Był to starannie zapakowany rewolwer.

Przebiegłość detektywa

Tegoż wieczora odbywało się posiedzenie Towarzystwa dla Podniesienia Poziomu Moralności: Kilka minut po dziesiątej zjawił się mister Harper. Twarz jego promieniała radością. Spędził kilka czarownych godzin w towarzystwie prześlicznej miss Raabe. Piękna aktorka odprowadziła go aż do Cecil Hotelu i postanowiła zaczekać na niego w hotelowej czytelni.
Gdy ze znudzeniem przerzucała dzienniki, spostrzegła Su-Ki-Bit-Vanga.
Hallo mister Cit-Bit — zawołała. — Dokąd pan idzie? Chińczyk zrobił niezdecydowaną minę.
— Jestem bardzo zadowolony ze spotkania — uśmiechnął się z przymusem.
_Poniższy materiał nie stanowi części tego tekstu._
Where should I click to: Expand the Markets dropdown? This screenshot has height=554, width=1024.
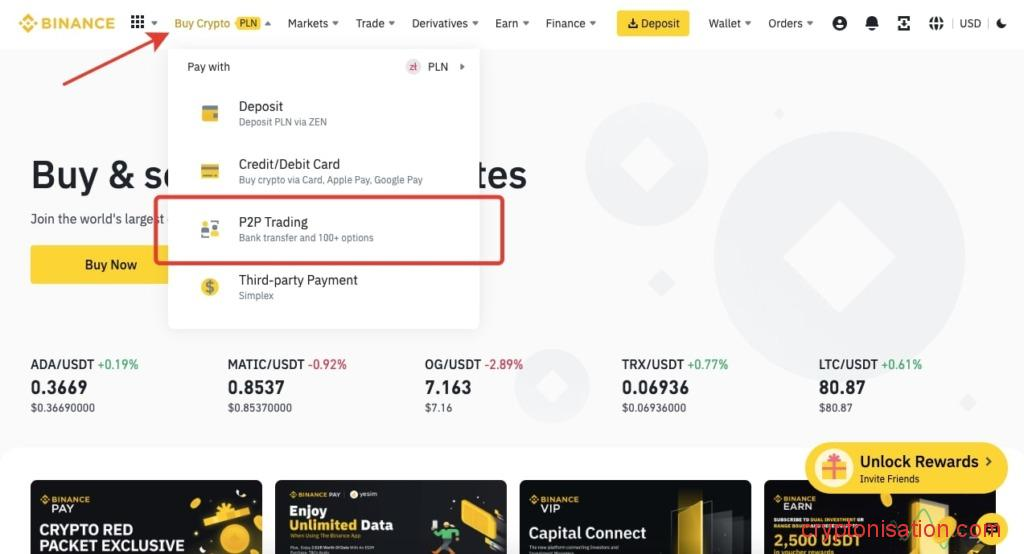tap(312, 23)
— Idę na posiedzenie Towarzystwa Moralnego
— Ach, tak — odparła z uśmiechem. — Chciał pan prawdopodobnie powiedzieć Towarzystwa dla Podniesienia Poziomu Moralności.
— Tak — kiwnął głową. —
— Traci pan na próżno czas — odparła. — Członkowie Towarzystwa zajmują się krzewieniem moralności wśród innych, ale nie myślą o swojej własnej moralności. Zresztą pójdzie pan innym razem. Teraz niech pan zostanie ze mną... Spędzimy mile wieczór.
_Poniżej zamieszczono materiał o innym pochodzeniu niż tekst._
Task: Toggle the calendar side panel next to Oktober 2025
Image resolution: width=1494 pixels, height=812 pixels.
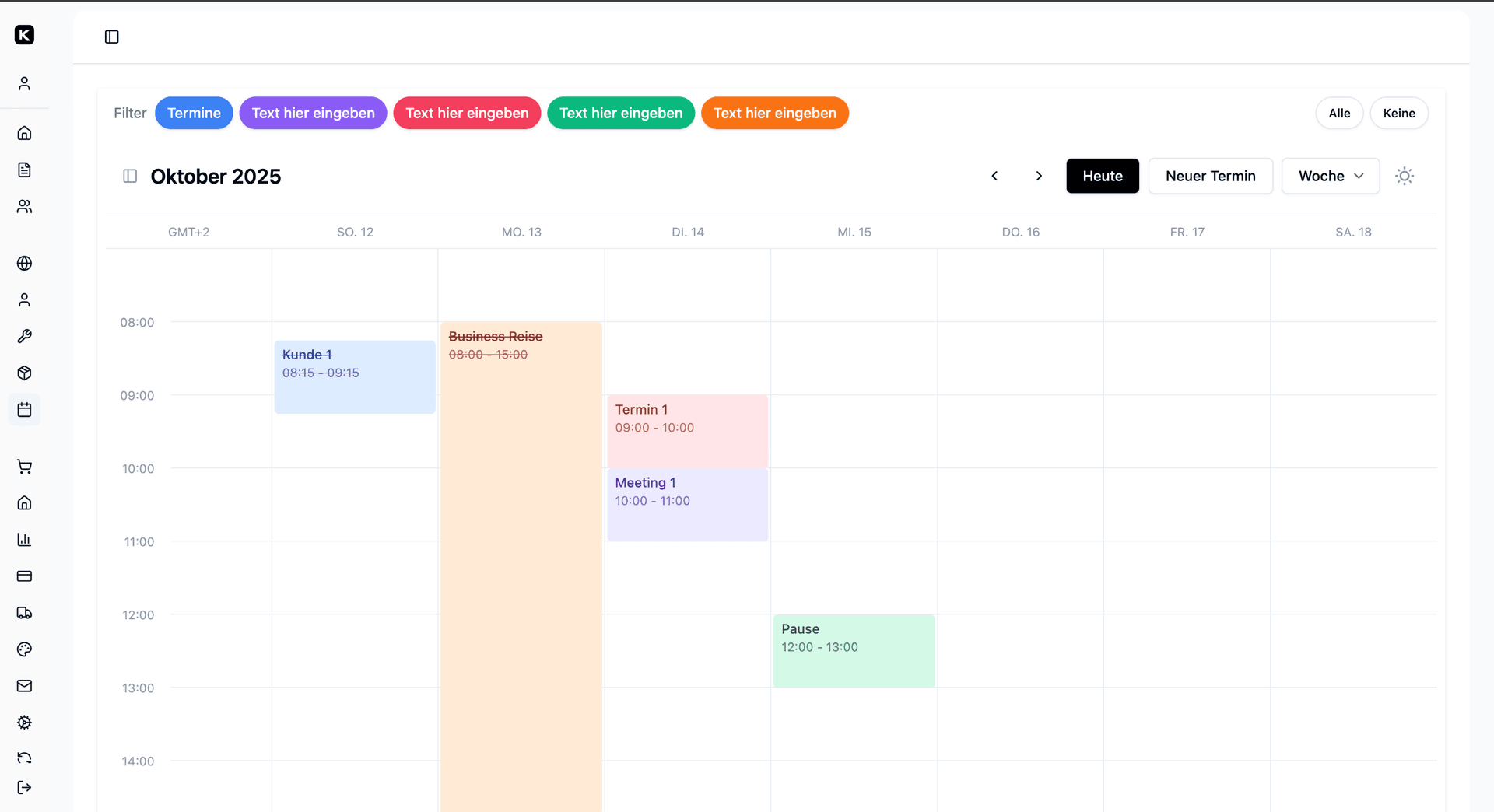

— All right — zgodził się Su-Ki-Bit-Vang. —
Po wyczerpaniu porządku dziennego, Harper ogłosił posiedzenie za zamknięte. Udał się do czytelni, gdzie czekać miała na niego piękna miss Raabe. Na twarzy jego odbiło się uczucie zawodu. Miss Raabe zniknęła. Przyszyło mu do głowy, że może wyszła razem z Chińczykiem.
Pobiegł szybko do jej mieszkania. Nie otworzono mu. Nieprzytomny z gniewu, począł chodzić tam i z powrotem po ulicy.
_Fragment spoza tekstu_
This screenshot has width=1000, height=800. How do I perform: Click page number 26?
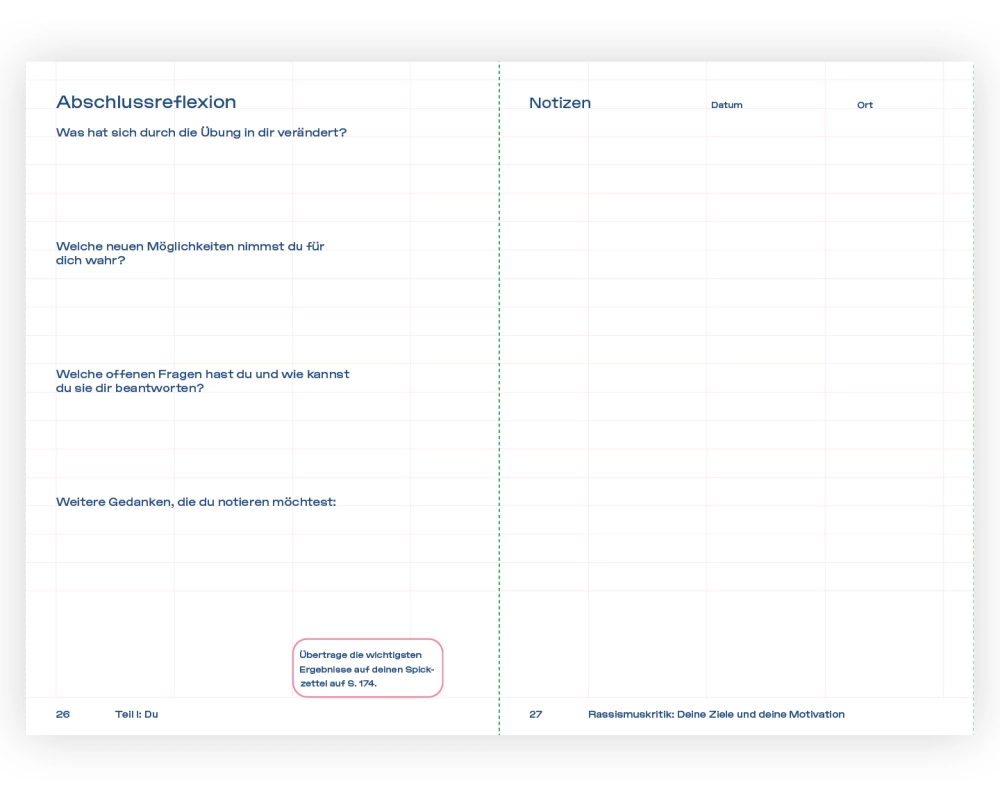click(x=63, y=714)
W tym samym czasie aktorka jadła w najlepsze kolację z Chińczykiem.
— Trzęsę się ze strachu, mój żółty Titku. Ten zazdrosny Harper z pewnością czeka pod mymi drzwiami. Lękam się wrócić sama do domu.
— Uwolnię panią od tego człowieka — rzekł Azjata.
Kazał sobie przynieść papier i kopertę. Napisał kilka słów i wysłał je przez kelnera.